Teens need to understand that unlike a whispered rumor or a paper note being passed around, an online post is immortal and can be shared around the world almost instantly. The digital footprint they create is not easily wiped out, but it can be managed in a way that enhances their reputation. If I were to involve my students in using my social media channels to build a digital footprint together, I think they might come to understand that we have to be reflective before we post.
A recent article by Best Colleges.com discussed how colleges and employers actively verify the nature of a candidate’s online reputation when admitting or hiring. Managing online presence must start at an early age and be an ongoing task. It’s something we need to impress upon students as they venture out into the world of social media.
3. What are your digital values?
Any post I push out into the world is a reflection of what I believe to be true or important or genuinely funny. I reserve Facebook for the things I find personally funny. I reserve Twitter and Instagram for professional purposes. Whenever I post, I try to view the content of the post on two levels: a surface level first reaction and a deeper reflection on what any sub-context might be.

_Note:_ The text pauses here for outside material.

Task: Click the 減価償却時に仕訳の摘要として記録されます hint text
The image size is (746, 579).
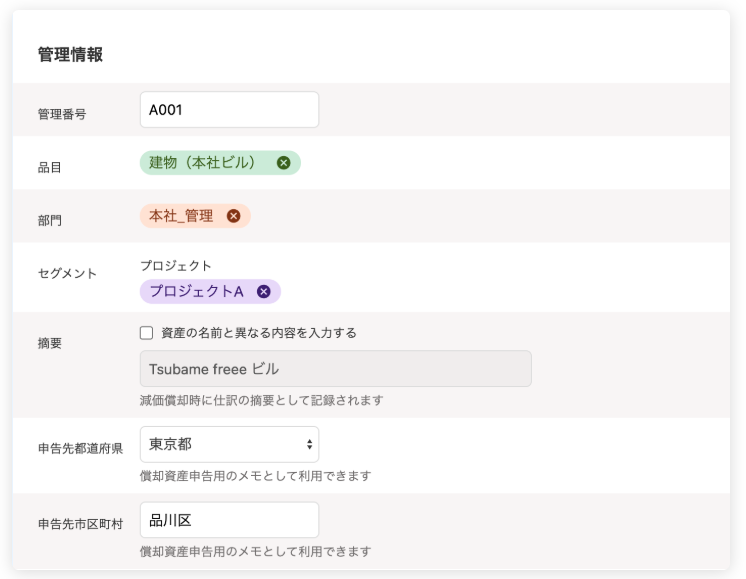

If a student can’t analyze a post on these two levels-what the post says and what the post might say-maybe they should hold off on posting.
Recently a friend who owns a restaurant remarked on Facebook how they were annoyed while dining out by a waiter who kept responding to their table’s requests with a “No, problem.” Her point was this: By saying no problem, the waiter was implying the request might be considered a problem to some wait staff but not to him. My friend suggested on social media a reply such as “Of course” or “Gladly” or even “Sure” would have been preferable. While that might seem a bit overly sensitive, the point is this: we cannot predict how people will respond to what we have to say.
The moral of the story? Students (and adults) need to think about how the things they post reflect back on them from varying perspectives.
I plan on involving my students more in my use of social media intended to celebrate their success and our shared job of learning. I admire Aaron Brengard at Katherine Smith Elementary School. This cutting edge #PBL school in San Jose, California not only has a Twitter account, each grade level does, too!
Creating a poster in class that encompasses the three points from above and encourages students to suggest a social media post verbally is my first step. Eventually, I envision creating an online tool-probably a Google Form-students can use to suggest a Tweet, Instagram, Facebook, or Vine for our class to submit.
Students need to suggest a post organically, like an adult does when the urge strikes them. But by slowing down the process and getting students to reflect prior to posting, I believe they will see a single post is much more than a click of a button. It’s a snapshot of who we are and what we believe in at that moment of time for the entire world to see.